__Input records__:
----------

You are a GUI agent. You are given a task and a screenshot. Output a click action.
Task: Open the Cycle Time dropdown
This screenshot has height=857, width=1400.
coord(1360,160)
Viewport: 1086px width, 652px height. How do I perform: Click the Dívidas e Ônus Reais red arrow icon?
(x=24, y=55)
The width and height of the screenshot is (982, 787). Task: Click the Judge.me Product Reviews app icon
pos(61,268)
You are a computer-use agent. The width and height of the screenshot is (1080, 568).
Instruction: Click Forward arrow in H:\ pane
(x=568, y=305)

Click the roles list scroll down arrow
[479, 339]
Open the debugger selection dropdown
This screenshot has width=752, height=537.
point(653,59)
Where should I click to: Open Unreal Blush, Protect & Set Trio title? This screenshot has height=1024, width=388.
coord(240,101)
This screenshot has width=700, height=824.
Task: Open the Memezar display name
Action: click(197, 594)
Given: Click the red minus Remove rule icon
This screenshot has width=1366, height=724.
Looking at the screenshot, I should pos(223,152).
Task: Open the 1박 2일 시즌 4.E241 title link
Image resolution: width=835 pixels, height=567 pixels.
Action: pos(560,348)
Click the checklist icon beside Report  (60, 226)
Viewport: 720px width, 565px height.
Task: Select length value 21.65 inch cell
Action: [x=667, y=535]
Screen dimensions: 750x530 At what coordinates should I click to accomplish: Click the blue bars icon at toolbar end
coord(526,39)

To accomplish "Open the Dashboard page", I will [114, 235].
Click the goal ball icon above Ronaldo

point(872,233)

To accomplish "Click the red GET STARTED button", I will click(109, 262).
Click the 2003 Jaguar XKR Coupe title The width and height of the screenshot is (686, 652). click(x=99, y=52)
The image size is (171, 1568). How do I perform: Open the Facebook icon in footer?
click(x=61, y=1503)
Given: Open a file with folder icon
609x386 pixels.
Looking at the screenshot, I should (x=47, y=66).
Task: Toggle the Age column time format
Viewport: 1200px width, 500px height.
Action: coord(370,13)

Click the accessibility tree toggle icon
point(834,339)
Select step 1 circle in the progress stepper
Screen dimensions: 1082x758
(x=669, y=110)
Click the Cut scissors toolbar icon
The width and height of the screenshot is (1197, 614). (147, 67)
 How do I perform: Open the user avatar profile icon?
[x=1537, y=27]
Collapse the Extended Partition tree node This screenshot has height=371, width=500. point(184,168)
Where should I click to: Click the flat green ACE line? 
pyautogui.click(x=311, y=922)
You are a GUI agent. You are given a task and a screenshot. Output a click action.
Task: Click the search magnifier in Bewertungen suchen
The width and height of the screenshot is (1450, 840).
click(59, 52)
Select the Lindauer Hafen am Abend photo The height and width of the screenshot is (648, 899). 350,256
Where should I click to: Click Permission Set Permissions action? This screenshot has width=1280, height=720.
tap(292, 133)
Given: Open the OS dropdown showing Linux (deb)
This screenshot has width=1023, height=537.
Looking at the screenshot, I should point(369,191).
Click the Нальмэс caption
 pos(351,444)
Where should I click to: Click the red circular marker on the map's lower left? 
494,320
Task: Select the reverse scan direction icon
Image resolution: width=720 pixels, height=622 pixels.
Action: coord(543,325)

----------

__Task prompt__: Start at the line holding "Screen dimensions: 1082x758" and retype each line through the end of the material above, both included.

__Exercise solution__:
Screen dimensions: 1082x758
(x=669, y=110)
Click the Cut scissors toolbar icon
The width and height of the screenshot is (1197, 614). (147, 67)
 How do I perform: Open the user avatar profile icon?
[x=1537, y=27]
Collapse the Extended Partition tree node This screenshot has height=371, width=500. point(184,168)
Where should I click to: Click the flat green ACE line? 
pyautogui.click(x=311, y=922)
You are a GUI agent. You are given a task and a screenshot. Output a click action.
Task: Click the search magnifier in Bewertungen suchen
The width and height of the screenshot is (1450, 840).
click(59, 52)
Select the Lindauer Hafen am Abend photo The height and width of the screenshot is (648, 899). 350,256
Where should I click to: Click Permission Set Permissions action? This screenshot has width=1280, height=720.
tap(292, 133)
Given: Open the OS dropdown showing Linux (deb)
This screenshot has width=1023, height=537.
Looking at the screenshot, I should point(369,191).
Click the Нальмэс caption
 pos(351,444)
Where should I click to: Click the red circular marker on the map's lower left? 
494,320
Task: Select the reverse scan direction icon
Image resolution: width=720 pixels, height=622 pixels.
Action: coord(543,325)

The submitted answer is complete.